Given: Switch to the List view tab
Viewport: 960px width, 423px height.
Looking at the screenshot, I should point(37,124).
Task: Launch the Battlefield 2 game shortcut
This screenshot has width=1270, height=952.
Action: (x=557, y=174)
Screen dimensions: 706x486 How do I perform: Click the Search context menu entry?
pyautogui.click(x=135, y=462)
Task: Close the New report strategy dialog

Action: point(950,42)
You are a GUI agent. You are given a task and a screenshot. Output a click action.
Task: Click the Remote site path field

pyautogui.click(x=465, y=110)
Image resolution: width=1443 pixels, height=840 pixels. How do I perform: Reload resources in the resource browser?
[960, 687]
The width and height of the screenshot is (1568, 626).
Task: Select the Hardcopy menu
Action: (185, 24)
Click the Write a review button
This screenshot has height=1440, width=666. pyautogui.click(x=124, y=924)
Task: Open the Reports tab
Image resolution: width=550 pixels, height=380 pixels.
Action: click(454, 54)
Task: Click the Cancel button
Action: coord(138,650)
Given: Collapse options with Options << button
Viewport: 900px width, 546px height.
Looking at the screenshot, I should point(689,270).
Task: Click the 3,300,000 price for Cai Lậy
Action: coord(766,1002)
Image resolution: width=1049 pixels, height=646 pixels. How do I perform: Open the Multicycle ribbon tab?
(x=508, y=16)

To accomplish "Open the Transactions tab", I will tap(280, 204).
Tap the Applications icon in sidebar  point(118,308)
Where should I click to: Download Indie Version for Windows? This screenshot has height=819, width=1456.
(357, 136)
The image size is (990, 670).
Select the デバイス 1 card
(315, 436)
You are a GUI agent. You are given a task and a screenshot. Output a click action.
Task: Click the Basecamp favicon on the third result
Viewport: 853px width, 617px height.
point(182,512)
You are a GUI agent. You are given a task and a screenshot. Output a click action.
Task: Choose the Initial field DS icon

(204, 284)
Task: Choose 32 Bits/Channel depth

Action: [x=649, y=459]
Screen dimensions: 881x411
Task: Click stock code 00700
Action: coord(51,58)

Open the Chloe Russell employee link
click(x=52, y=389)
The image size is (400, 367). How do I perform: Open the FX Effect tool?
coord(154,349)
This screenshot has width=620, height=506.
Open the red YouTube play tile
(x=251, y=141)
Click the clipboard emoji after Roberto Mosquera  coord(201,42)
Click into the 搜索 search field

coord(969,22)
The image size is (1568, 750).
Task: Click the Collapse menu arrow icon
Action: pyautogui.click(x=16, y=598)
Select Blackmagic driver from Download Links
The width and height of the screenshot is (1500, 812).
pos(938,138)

:: Objetivo ::
Reproduce todos los registros anteriores línea por línea, sin cambiar nada.

:: Resultado final ::
Given: Switch to the List view tab
Viewport: 960px width, 423px height.
Looking at the screenshot, I should point(37,124).
Task: Launch the Battlefield 2 game shortcut
This screenshot has width=1270, height=952.
Action: (x=557, y=174)
Screen dimensions: 706x486 How do I perform: Click the Search context menu entry?
pyautogui.click(x=135, y=462)
Task: Close the New report strategy dialog

Action: point(950,42)
You are a GUI agent. You are given a task and a screenshot. Output a click action.
Task: Click the Remote site path field

pyautogui.click(x=465, y=110)
Image resolution: width=1443 pixels, height=840 pixels. How do I perform: Reload resources in the resource browser?
[960, 687]
The width and height of the screenshot is (1568, 626).
Task: Select the Hardcopy menu
Action: (185, 24)
Click the Write a review button
This screenshot has height=1440, width=666. pyautogui.click(x=124, y=924)
Task: Open the Reports tab
Image resolution: width=550 pixels, height=380 pixels.
Action: click(454, 54)
Task: Click the Cancel button
Action: coord(138,650)
Given: Collapse options with Options << button
Viewport: 900px width, 546px height.
Looking at the screenshot, I should point(689,270).
Task: Click the 3,300,000 price for Cai Lậy
Action: coord(766,1002)
Image resolution: width=1049 pixels, height=646 pixels. How do I perform: Open the Multicycle ribbon tab?
(x=508, y=16)

To accomplish "Open the Transactions tab", I will tap(280, 204).
Tap the Applications icon in sidebar  point(118,308)
Where should I click to: Download Indie Version for Windows? This screenshot has height=819, width=1456.
(357, 136)
The image size is (990, 670).
Select the デバイス 1 card
(315, 436)
You are a GUI agent. You are given a task and a screenshot. Output a click action.
Task: Click the Basecamp favicon on the third result
Viewport: 853px width, 617px height.
point(182,512)
You are a GUI agent. You are given a task and a screenshot. Output a click action.
Task: Choose the Initial field DS icon

(204, 284)
Task: Choose 32 Bits/Channel depth

Action: [x=649, y=459]
Screen dimensions: 881x411
Task: Click stock code 00700
Action: coord(51,58)

Open the Chloe Russell employee link
click(x=52, y=389)
The image size is (400, 367). How do I perform: Open the FX Effect tool?
coord(154,349)
This screenshot has width=620, height=506.
Open the red YouTube play tile
(x=251, y=141)
Click the clipboard emoji after Roberto Mosquera  coord(201,42)
Click into the 搜索 search field

coord(969,22)
The image size is (1568, 750).
Task: Click the Collapse menu arrow icon
Action: pyautogui.click(x=16, y=598)
Select Blackmagic driver from Download Links
The width and height of the screenshot is (1500, 812).
pos(938,138)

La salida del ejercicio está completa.